L’utilisation de bombes de 2 000 livres dans des quartiers denses viole également le principe de précaution, qui exige des commandants militaires qu’ils réfléchissent au préalable à ce qui arriverait aux civils non armés s’ils choisissaient une bombe de 2 000 livres hautement destructrice pour accomplir leur mission plutôt qu’une bombe plus appropriée pour cibler un petit groupe de guérilleros.

En outre, rien ne prouve que l’armée israélienne ait mis en garde les civils qu’elle prévoyait d’éliminer.
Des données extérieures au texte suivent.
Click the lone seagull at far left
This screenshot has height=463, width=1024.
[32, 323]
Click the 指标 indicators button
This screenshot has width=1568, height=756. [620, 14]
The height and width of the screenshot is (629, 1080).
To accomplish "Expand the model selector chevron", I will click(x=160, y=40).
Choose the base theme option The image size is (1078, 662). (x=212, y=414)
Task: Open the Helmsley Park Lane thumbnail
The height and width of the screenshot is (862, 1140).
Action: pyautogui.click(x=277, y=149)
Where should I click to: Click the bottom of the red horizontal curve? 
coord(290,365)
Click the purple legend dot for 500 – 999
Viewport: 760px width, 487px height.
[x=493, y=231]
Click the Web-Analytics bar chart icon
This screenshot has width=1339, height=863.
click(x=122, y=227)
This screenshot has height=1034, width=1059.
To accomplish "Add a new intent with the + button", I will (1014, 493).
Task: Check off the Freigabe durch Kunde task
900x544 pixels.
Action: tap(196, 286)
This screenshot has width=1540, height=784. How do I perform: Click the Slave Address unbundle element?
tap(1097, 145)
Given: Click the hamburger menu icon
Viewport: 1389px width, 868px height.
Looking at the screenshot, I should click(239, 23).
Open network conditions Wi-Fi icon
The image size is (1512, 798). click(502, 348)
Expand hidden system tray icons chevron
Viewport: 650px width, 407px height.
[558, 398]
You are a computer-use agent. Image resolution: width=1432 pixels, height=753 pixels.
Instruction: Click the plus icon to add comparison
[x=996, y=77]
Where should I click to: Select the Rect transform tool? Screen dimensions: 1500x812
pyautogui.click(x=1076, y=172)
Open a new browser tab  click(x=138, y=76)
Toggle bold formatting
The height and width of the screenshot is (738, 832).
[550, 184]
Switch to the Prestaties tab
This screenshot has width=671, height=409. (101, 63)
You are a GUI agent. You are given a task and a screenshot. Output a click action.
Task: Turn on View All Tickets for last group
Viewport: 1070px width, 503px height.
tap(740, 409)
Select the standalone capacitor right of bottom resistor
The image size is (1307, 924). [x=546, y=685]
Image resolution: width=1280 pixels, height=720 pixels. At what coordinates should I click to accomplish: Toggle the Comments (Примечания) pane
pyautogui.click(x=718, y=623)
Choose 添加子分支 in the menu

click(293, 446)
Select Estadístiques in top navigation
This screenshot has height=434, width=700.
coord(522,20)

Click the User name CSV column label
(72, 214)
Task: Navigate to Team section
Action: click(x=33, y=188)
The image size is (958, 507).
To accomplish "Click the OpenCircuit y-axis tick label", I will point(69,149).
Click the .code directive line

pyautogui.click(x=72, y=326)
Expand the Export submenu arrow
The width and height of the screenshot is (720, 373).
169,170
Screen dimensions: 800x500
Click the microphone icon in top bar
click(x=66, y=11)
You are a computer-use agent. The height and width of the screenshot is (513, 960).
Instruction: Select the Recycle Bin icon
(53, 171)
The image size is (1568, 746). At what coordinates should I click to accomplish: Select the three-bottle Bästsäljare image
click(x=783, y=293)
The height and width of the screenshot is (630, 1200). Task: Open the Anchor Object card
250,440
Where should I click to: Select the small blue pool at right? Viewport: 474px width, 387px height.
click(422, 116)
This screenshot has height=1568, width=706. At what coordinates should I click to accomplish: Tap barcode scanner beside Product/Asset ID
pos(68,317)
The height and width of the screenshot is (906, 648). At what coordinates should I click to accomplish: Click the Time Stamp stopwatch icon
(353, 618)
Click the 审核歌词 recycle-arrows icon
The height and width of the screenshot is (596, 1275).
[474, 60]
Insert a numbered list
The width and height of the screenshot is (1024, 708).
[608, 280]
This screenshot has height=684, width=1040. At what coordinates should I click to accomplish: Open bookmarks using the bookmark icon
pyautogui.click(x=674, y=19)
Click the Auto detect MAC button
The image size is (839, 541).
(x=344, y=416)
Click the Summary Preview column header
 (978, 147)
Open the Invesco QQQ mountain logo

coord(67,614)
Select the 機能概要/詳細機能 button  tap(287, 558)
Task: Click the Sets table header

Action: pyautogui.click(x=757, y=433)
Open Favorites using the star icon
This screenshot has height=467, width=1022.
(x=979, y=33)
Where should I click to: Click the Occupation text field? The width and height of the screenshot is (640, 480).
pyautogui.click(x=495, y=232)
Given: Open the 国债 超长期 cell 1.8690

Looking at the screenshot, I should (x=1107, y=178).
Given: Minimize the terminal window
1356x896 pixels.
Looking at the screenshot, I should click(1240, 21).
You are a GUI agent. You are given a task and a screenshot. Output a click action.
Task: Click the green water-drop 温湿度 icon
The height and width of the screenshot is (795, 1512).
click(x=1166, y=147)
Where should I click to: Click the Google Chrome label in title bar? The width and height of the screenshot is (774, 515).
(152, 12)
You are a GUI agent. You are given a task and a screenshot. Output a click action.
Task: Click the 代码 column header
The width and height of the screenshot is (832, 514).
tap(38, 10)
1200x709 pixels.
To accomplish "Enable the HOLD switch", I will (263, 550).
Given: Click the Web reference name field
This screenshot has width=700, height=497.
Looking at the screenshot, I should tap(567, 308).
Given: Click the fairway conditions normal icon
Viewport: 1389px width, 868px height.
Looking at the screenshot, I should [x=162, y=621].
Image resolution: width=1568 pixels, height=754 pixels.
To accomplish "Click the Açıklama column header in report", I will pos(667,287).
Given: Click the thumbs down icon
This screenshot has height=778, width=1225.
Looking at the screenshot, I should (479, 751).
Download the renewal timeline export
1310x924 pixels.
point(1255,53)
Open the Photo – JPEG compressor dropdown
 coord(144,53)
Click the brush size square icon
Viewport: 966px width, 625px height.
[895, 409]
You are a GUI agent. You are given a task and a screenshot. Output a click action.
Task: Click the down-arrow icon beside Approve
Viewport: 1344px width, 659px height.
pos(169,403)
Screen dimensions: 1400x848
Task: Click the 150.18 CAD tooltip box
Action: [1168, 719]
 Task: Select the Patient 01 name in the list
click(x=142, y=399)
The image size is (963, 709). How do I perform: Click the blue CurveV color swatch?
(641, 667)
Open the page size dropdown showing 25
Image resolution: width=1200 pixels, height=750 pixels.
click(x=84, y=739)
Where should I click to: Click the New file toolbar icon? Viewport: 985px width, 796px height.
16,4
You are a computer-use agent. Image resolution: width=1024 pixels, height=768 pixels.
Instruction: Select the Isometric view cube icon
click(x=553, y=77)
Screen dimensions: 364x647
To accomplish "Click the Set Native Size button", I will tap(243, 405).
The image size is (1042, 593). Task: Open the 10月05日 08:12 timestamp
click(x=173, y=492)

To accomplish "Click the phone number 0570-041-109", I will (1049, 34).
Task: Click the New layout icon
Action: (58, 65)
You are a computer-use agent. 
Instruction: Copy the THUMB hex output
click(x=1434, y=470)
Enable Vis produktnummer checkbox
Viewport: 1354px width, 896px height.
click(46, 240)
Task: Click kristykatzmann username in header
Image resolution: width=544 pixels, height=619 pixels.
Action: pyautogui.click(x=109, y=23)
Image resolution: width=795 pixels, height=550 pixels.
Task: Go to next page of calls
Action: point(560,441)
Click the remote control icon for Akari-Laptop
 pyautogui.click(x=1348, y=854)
Ces attaques n’ont rien à voir avec la campagne américaine de Fallujah en Irak à l’automne 2004, où la majeure partie de la ville avait été autorisée à quitter les lieux avant l’assaut.

Si le gouvernement israélien a commis des crimes de guerre, il doit donc enquêter et punir les responsables. Dans le cas contraire, le Haut Commissaire lance un avertissement inquiétant : « Les États membres doivent soutenir les mesures de responsabilisation au niveau international, y compris par l’intermédiaire de la Cour pénale internationale ».

Benjamin Netanyahu et Yoav Gallant feraient bien de profiter de l’été en Israël, car leur capacité à voyager à l’avenir sera limitée s’ils sont reconnus coupables de crimes de guerre par la CPI.